Action item: Transcribe nothing but the lines from the one with "Click the black" to the end of the entries, both included, keeping each exact and leaving every picture out.

Source data
┌──

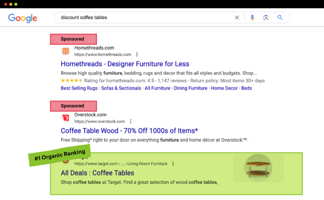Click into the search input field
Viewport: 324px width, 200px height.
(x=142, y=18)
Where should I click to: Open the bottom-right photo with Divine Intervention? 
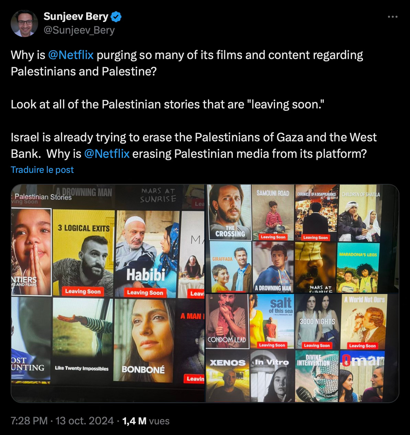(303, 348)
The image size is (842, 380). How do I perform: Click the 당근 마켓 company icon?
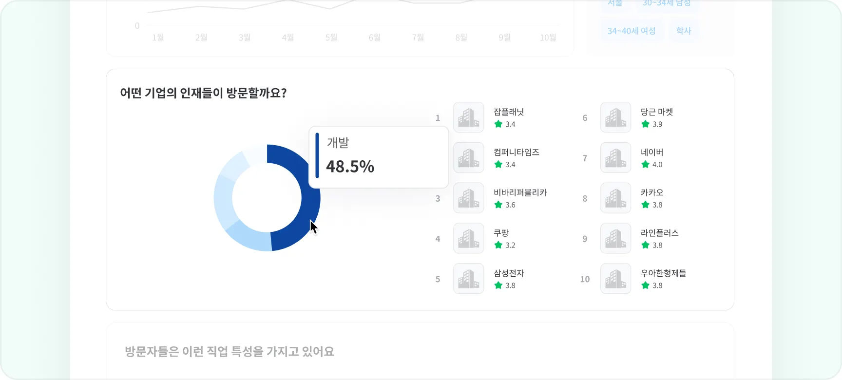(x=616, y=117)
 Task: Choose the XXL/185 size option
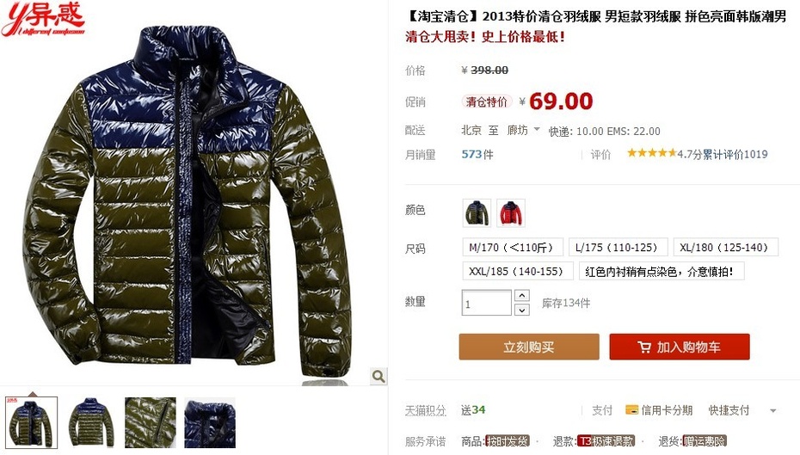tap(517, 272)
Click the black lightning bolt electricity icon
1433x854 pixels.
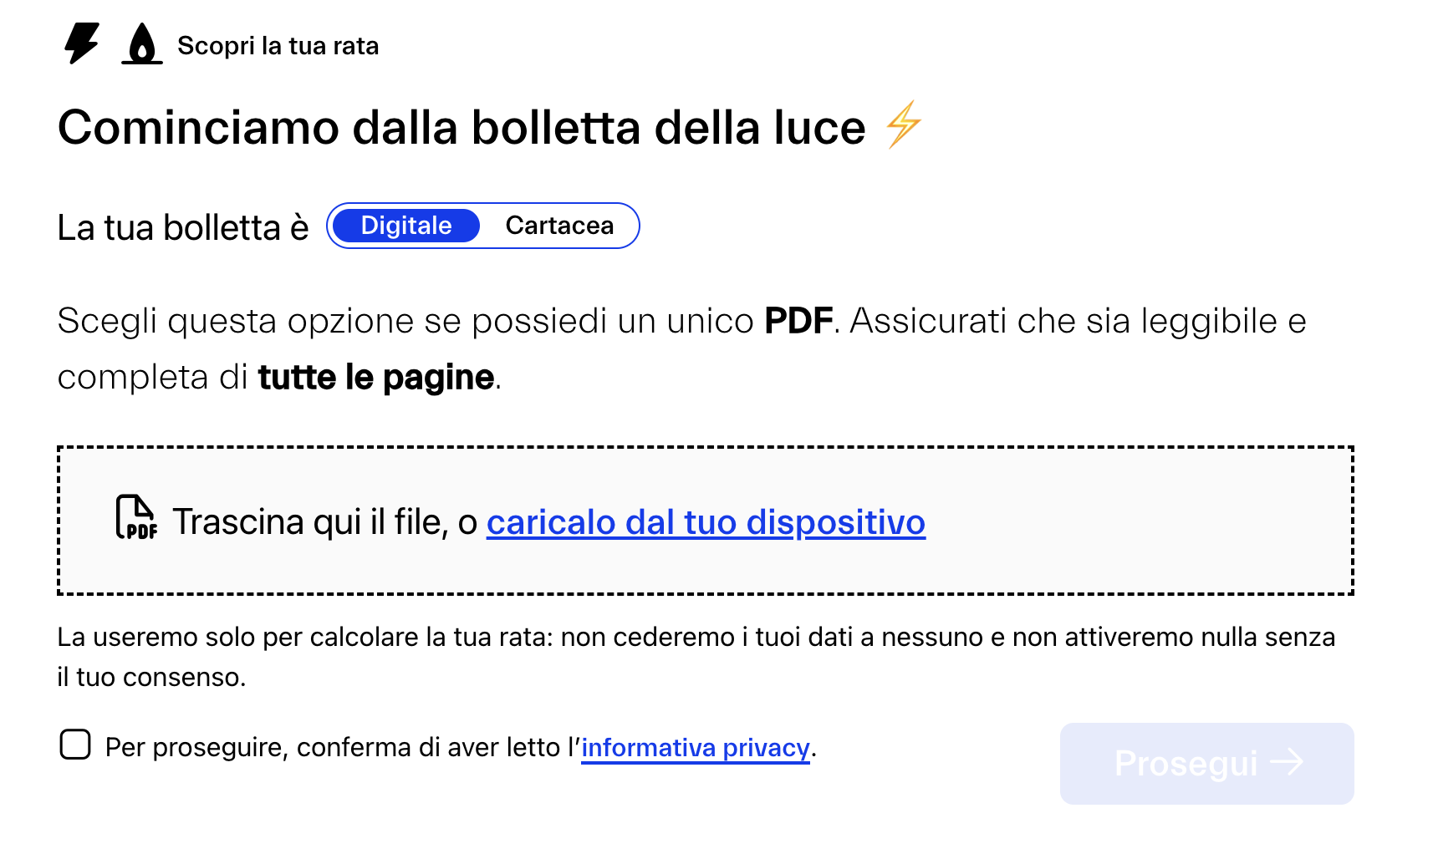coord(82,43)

└──

Answer to this exercise:
Click the black lightning bolt electricity icon
1433x854 pixels.
coord(82,43)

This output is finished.